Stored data

»»

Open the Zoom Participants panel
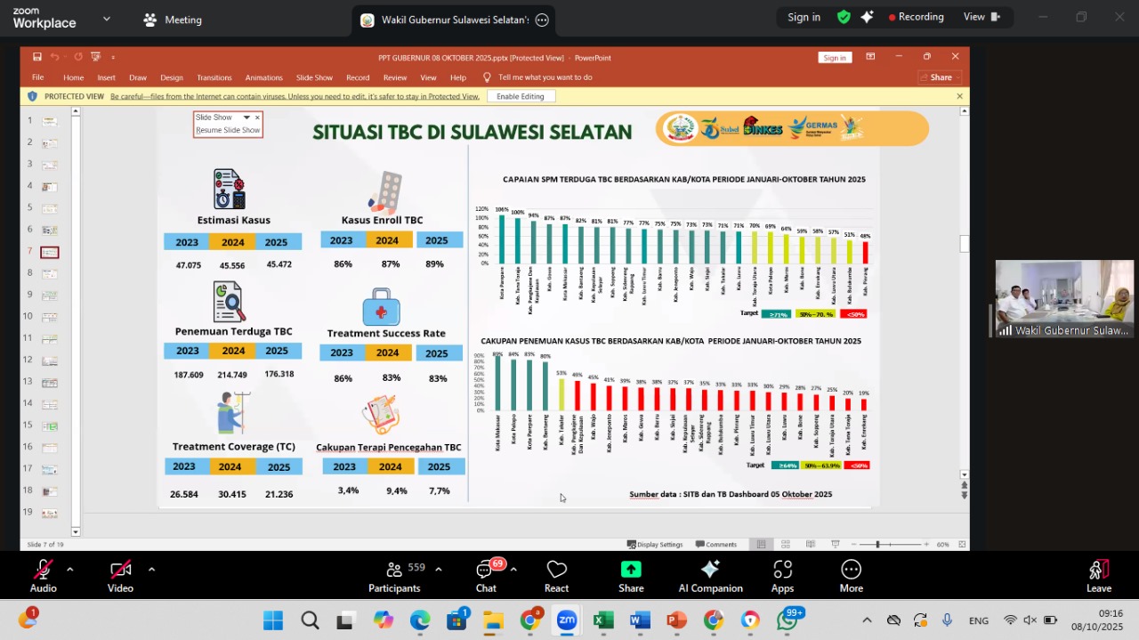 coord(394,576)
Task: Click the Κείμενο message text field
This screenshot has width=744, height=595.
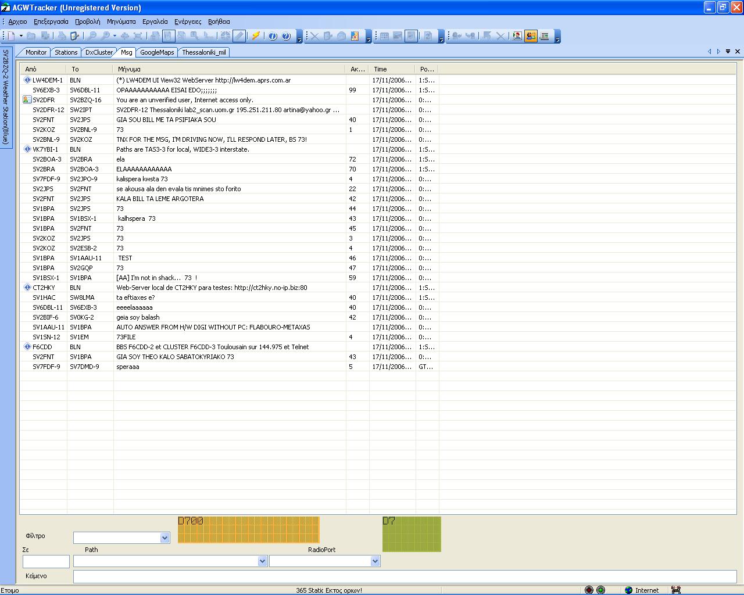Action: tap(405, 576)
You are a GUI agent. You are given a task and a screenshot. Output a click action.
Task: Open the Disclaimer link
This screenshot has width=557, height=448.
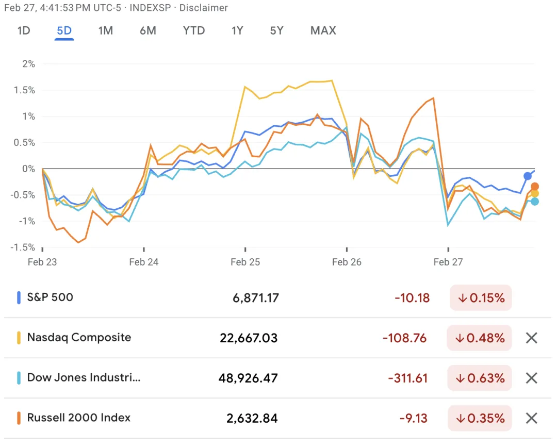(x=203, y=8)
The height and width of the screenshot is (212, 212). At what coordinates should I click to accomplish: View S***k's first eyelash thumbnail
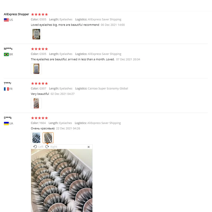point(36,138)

««
»»

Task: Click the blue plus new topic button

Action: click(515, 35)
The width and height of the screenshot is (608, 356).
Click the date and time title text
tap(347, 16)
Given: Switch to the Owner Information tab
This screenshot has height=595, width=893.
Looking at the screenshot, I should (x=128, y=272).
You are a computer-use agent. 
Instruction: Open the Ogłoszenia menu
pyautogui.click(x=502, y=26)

««
»»

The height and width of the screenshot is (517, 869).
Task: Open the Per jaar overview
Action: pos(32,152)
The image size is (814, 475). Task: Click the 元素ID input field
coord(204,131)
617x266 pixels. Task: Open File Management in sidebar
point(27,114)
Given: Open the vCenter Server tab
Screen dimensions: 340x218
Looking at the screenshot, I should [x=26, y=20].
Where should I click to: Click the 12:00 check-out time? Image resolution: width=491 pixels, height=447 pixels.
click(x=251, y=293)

««

Aim of the task » Scan the records for lines with the word "agent". Report how many, with no other words.

Solution for this exercise » 2